Campus Confidential by Jacques Berlinerblau

Campus Confidential by Jacques Berlinerblau

Author:Jacques Berlinerblau [Berlinerblau, Jacques]
Language: eng
Format: epub
Publisher: Melville House
Published: 2017-06-13T00:00:00+00:00


Job Searches: All Hail, the New Guy!

The academic job market is in tatters. As a result, every tenure-line position in the country attracts a surfeit of applicants. Among the finest of these candidates, the differences in accomplishments, talent, and potential are small and subtle. In order to make the right decision, evaluators must marshal the diligence, focus, and cold impartiality necessary to tweeze out those fine distinctions.

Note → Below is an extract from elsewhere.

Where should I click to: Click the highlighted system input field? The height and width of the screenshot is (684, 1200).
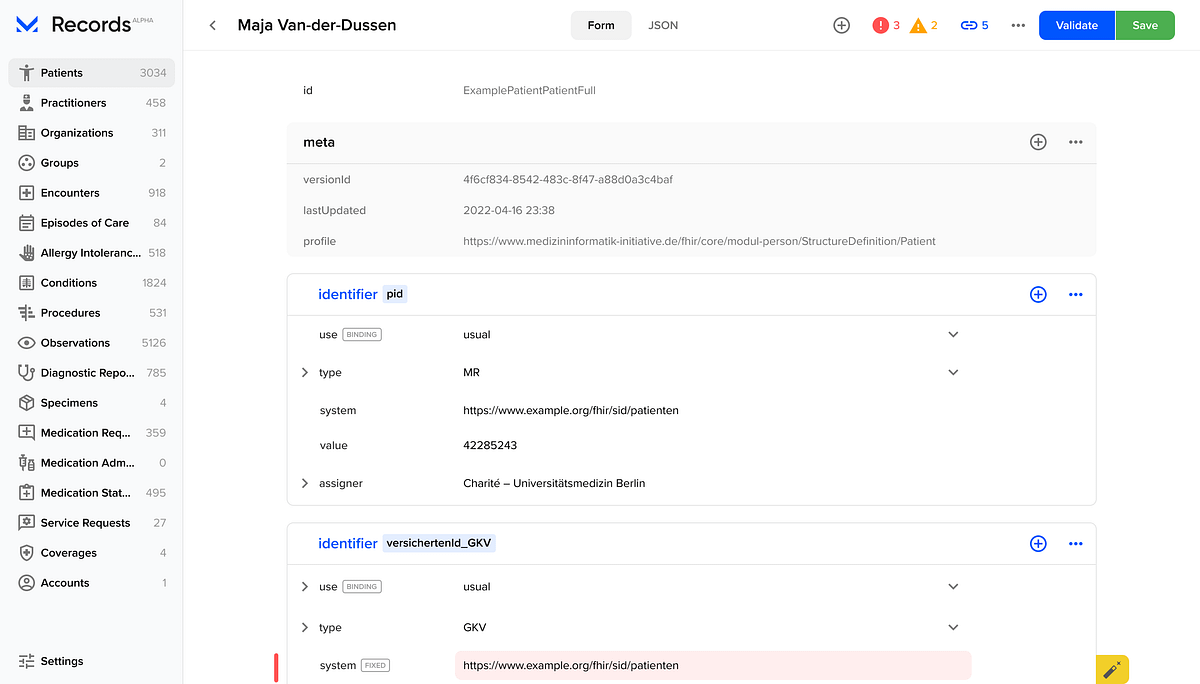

The tweezing evaluators will almost always be Fuddy Duddies. Anywhere from three to twelve scholars will comprise the hiring committee. A departmental chair, or some other scholar/administrator hybrid, will likely serve on the committee as well. Maybe a stray dean will represent the administration. But for the most part, longstanding conventions of faculty governance dictate that these searches are left almost exclusively to the discretion of professors.

Which is perhaps why academic searches provide us with so much rich comic earth to frack. Even when the job market was stable, in the once-upon-a-time era of the undisrupted academy, our hiring protocols left much to be desired. Now, more qualified candidates than ever before vie for our attention. We stand, as always, unready, unwilling, and unable to properly assess their prodigious talents. The crisis of contingency is largely the fault of administrators. The crisis of standardlessness, however, is on us.

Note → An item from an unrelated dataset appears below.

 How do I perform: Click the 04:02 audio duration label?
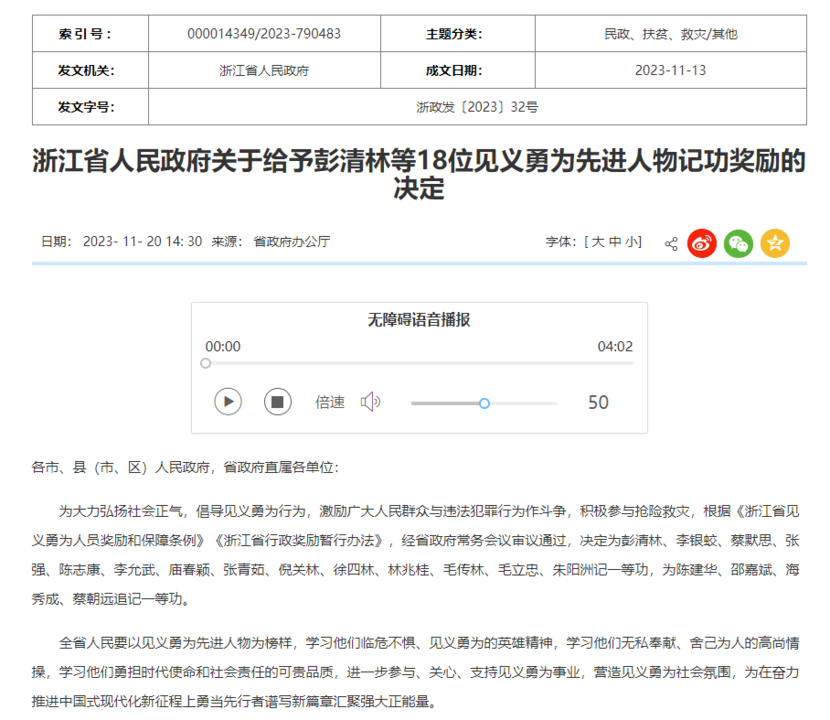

A comparison with another industry may provide some useful context. The National Football League conducts its annual draft in the spring. The proceedings are splashily broadcast to the multitudes. Viewers are mesmerized by eye-lacerating graphics, torrents of analyses, and endless clips of very large men pulverizing other very large men.

Prior to all that sound and fury, thirty-two professional franchises spend the fall and winter studying thousands of college athletes. The work is entrusted to well-staffed scouting departments who sojourn to gridirons across our nation. Ever eager for comprehensive data, the evaluators consult with leather-lunged college coaches, coked-up assistants, and shifty athletic directors. After that, the scouts hunker down in dark film rooms pouring over infinite spools of tape. All the better to pinpoint the precise merits and demerits of the players they vet.

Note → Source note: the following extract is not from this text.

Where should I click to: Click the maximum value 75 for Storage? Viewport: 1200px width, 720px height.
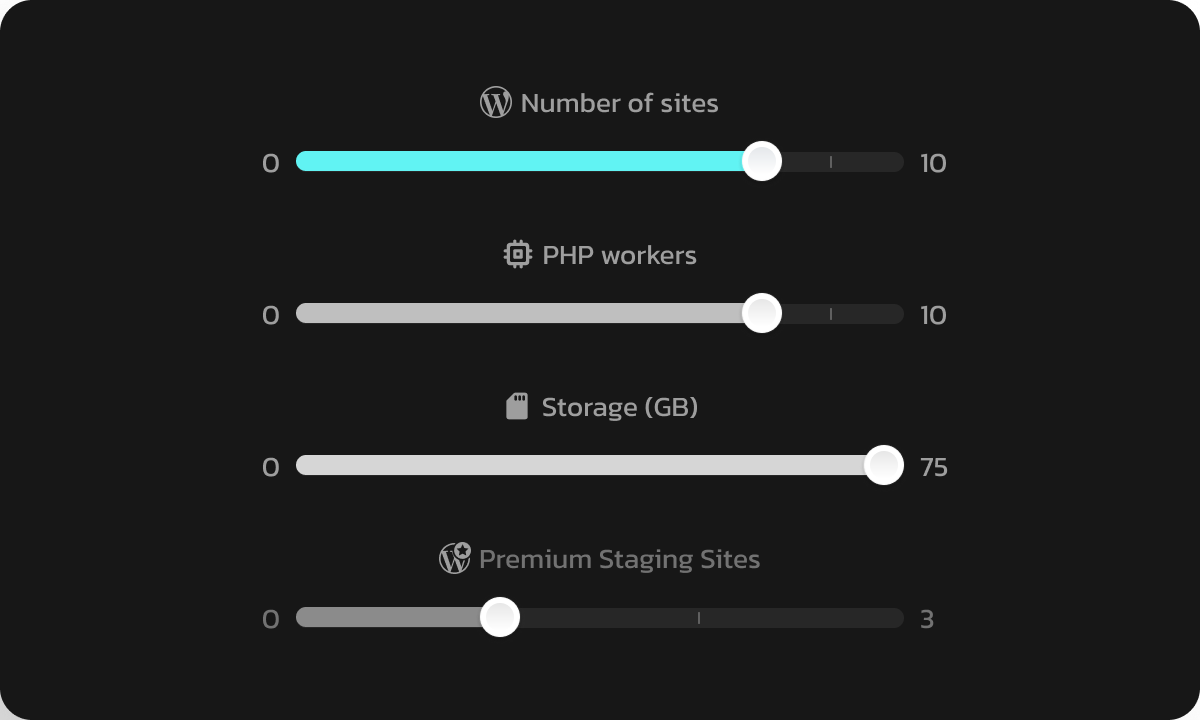pos(933,468)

The prospects are graded according to rigorous criteria and then reassessed, in person, at a combine. At this event, even more observers, including hundreds of sports journalists, join the scouts and front-office people. Security and background checks are performed on the athletes. Intelligence and psychological evaluations are administered. The process spans months and costs each team millions of dollars. And even with all of that effort, all of that labor and industry, football teams make mistakes—often referred to as “busts”—on a regular basis.

Scholar drafts are somewhat different—except for the whole part about busts and making mistakes regularly. Which is unfortunate because a person hired to a tenure-track job is not expendable like a nose tackle selected from McNeese State. Our busts can conceivably hang around the “team” for half a century or so!

The NFL’s draft occurs every year. Conversely, no one quite knows when an academic job search might take place. And yet, as with the NFL, a tenure-track line is a multimillion-dollar investment.